Le choix du conservateur : Joëlle Pijaudier

Joëlle Pijaudier, Musée de Villeneuve-d’Ascq

Le Journal des Arts

Le 17 novembre 2000 - 508 mots

Une fois par mois, nous invitons un conservateur à choisir une œuvre de son musée qu’il souhaite mettre en avant et faire mieux connaître du public. Joëlle Pijaudier, conservateur du Musée de Villeneuve-d’Ascq, a sélectionné un Paysage réalisé en 1914 par Fernand Léger.

C’est en 1923, lors de la quatrième et dernière vente aux enchères au cours de laquelle les biens séquestrés du marchand allemand Daniel-Henry Kahnweiler furent dispersés, que Roger Dutilleul, premier collectionneur français du Cubisme et fidèle du marchand, achète ce Paysage de Fernand Léger, daté de 1914. Soucieux de garder ses distances par rapport au scandaleux pillage que représentent ces dispersions successives, Roger Dutilleul réduit ses achats à trois œuvres de Léger, mais acquiert la majeure partie des archives du marchand pour les lui restituer.

Paysage, contraste de formes daté de 1914, est l’un des plus aboutis parmi la dizaine de paysages peints alors par l’artiste. Ces paysages, associant maisons et arbres, prolongent et développent la série des paysages urbains de 1911 et 1912 dans lesquels les formes rectilinéaires des architectures sont opposées aux formes courbes des frondaisons ou des nuages de fumée.

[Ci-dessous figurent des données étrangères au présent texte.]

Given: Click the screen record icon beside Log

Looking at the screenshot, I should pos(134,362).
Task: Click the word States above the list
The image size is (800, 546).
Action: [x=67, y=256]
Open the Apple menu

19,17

La série des quelque quarante Contrastes de formes, peints de la fin de l’année 1912 à la déclaration de la guerre, représente l’apport fondamental de Léger au Cubisme et le creuset de son œuvre ultérieure. Il définit ainsi sa pratique des contrastes : “J’applique la loi des contrastes, qui est éternelle, comme moyen d’équivalence dans la vie. J’organise l’opposition des valeurs, des lignes et des couleurs contraires. J’oppose des courbes à des droites, des surfaces plates à des surfaces modelées, des tons locaux à des tons nuancés.” Alors que les premiers contrastes, tout en s’inspirant d’une “expérience vécue”, peuvent être lus comme des “tableaux abstraits”, selon les termes de Léger lui-même, ceux de 1914 témoignent d’une plus grande lisibilité du sujet représenté, les références figuratives s’affirmant tout particulièrement dans les paysages.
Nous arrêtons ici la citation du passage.